**Texto para leer**.
METAPOLÍTICA: Cuando falla la palabra dada

soledad

METAPOLÍTICA: Cuando falla la palabra dada

Tengo aún presente cuando en mi infancia, o preadolescencia, la primera mentira que dije. Todos hemos mentido alguna vez, por no decir miles. Las mentiras las ocultamos en forma de justificación moral, necesidad circunstancial, supremacía situacional. Podríamos poner mil epítetos para crear conceptos que oculten nuestra culpa, como Adán y Eva se escondieron de Dios tras su transgresión. Pero eso ya es mentir. El que dice que no miente, miente.

En mi época eso se llamaba pecado, ahora los psicólogos seguro que han inventado otro nombre para el que tendrán un raro y caro tratamiento. Pero sigue siendo pecado (como el liberalismo).

Mi primera mentira fue como una herida abierta que quizá nunca cura. Pues cuando eres consciente de que has perdido la inocencia, eso no lo puedes olvidar jamás. Y si lo niegas, tu vida siempre se sustentará en mentiras, esto es en nada. Ese sentimiento fue análogo al que sentí cuando por primera vez me traicionó uno de mis mejores amigos (no con una chica, sino por cuestiones de lodazales políticos). ¡Vive Dios! que si la amistad es verdadera, eso te abre el pecho y destroza los últimos restos de inocencia que podrían quedar en el alma. Con el tiempo entendí qué debe sentir Dios cada vez que le traicionamos.

Del sentimiento de culpa todos queremos huir inventando teorías filosóficas sobre las objeciones morales, las casuísticas o simplemente la relativización absoluta de todo. Pero el sentimiento de culpa nunca puede desaparecer del todo, como mucho lo disfrazamos ridículamente como hacen los padres con sus hijos en Haloween. Y el día que no percibamos realmente sentimiento de culpa, es que hemos matado la conciencia. Y sin conciencia, la vida es nada. Al menos eso es lo poco que he aprendido deambulando algo más de 50 años por este mundo.

**Tareas**.
1. Repite el fragmento del texto sobre la mentira y la culpa desde "En mi época" hasta "(como el liberalismo).".
2. Responde según el texto sobre la mentira y la culpa:
(a) ¿Con qué se compara la primera mentira?
(b) ¿Por qué cuestiones se produjo la traición de uno de los mejores amigos?
(c) ¿Cuántos años se dice llevar deambulando por este mundo?
Los datos no hacen falta para nada.

**Extracto de datos**.
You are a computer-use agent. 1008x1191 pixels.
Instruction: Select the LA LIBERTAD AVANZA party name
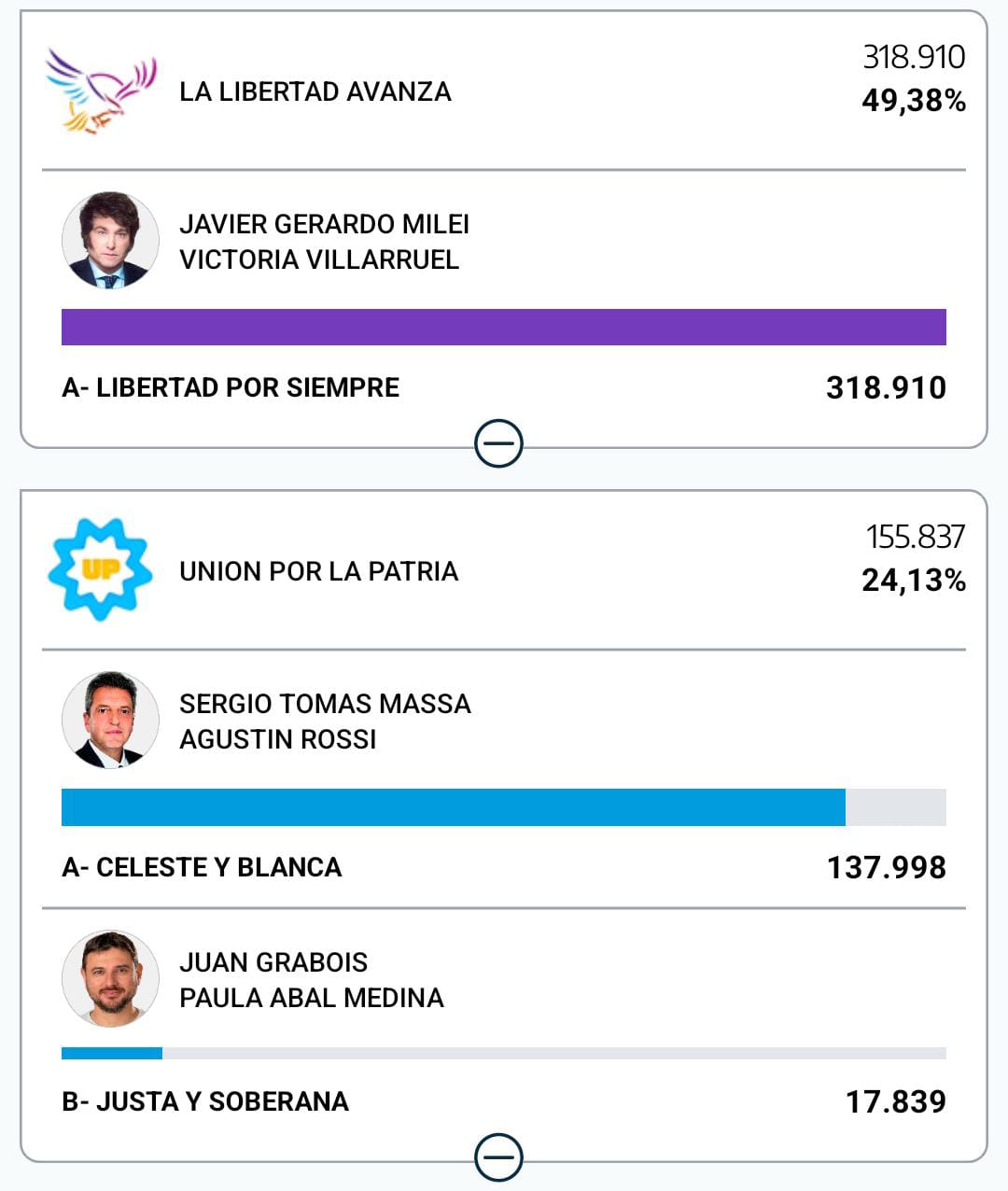[x=315, y=91]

**Respuestas**.
1.
En mi época eso se llamaba pecado, ahora los psicólogos seguro que han inventado otro nombre para el que tendrán un raro y caro tratamiento. Pero sigue siendo pecado (como el liberalismo).

2.
(a) Con una herida abierta que quizá nunca cura.
(b) Por cuestiones de lodazales políticos.
(c) Algo más de 50 años.